One of the less elegant words in the transportation lexicon is intermodal, a term that describes the movement of a person or thing from Point A to Point B by more than one means of transportation.

The word is important, however, because there is substantial evidence that more and more transportation dollars will be spent in coming years devising ways to make intermodal operations more efficient.

Barge operators are talking to railroads, railroads are talking to truckers and truckers are talking to airlines. One of the reasons they have to talk to their competitors instead of simply buying each other out is because federal law, with some exceptions, prohibits one kind of transportation company from owning another. The elimination of many such prohibitions has been one goal of the Carter administration's deregulation drive.
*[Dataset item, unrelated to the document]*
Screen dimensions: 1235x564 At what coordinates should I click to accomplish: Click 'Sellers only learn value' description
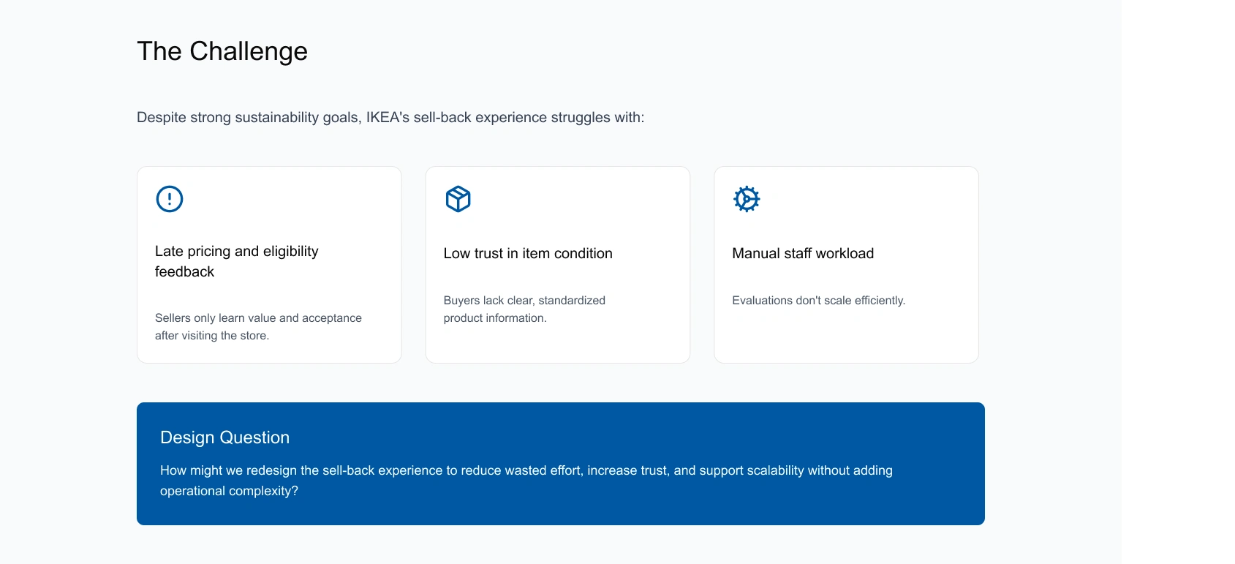pos(258,326)
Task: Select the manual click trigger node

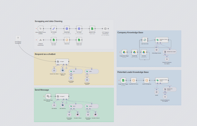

A recent study from Booz, Allen and Hamilton Inc. concluded that the piggyback business -- where that big truck trailer rides between cities on a railroad flatcar -- has the potential to grow at an annual rate of 11 to 12 percent until 1990.

The study was commissioned by Transamerica Interway, which leases and maintains 40,000 piggyback trailers.

"For the development of a truly intergrated system," the study said, "the regulatory system should not only permit but encourage common ownership of the various types of carriers . . . Eliminating some of the important regulatory barriers to integrated freight transportation would permit freight dock-to-dock entity, something which is not common outside the trucking industry today."

Truck trailers on railroad flatcars now represent 7 percent of all railroad revenues and trailed only coal in terms of rail carloads in 1979.

That share should increase, the study said, because of the fuel consumption advantages of piggyback. According to the study, piggyback operations are from two to three times as fuel-efficient as straight-through trucking.

A fuel-comsumption advantage is also available in some railroad-barge connections. In early 1978, the Interstate Commerce Commission approved a single freight rate involving both a barge line and a railraod for transporting Iowa grain to New Orleans. The result was a savings of 2 or 3 cents per bushel to the shipper, according to the National Transportation Policy Study Commission.

"We think we're going to see a lot more of that," said William A. Creelman, past president of the American Waterway Operators Inc.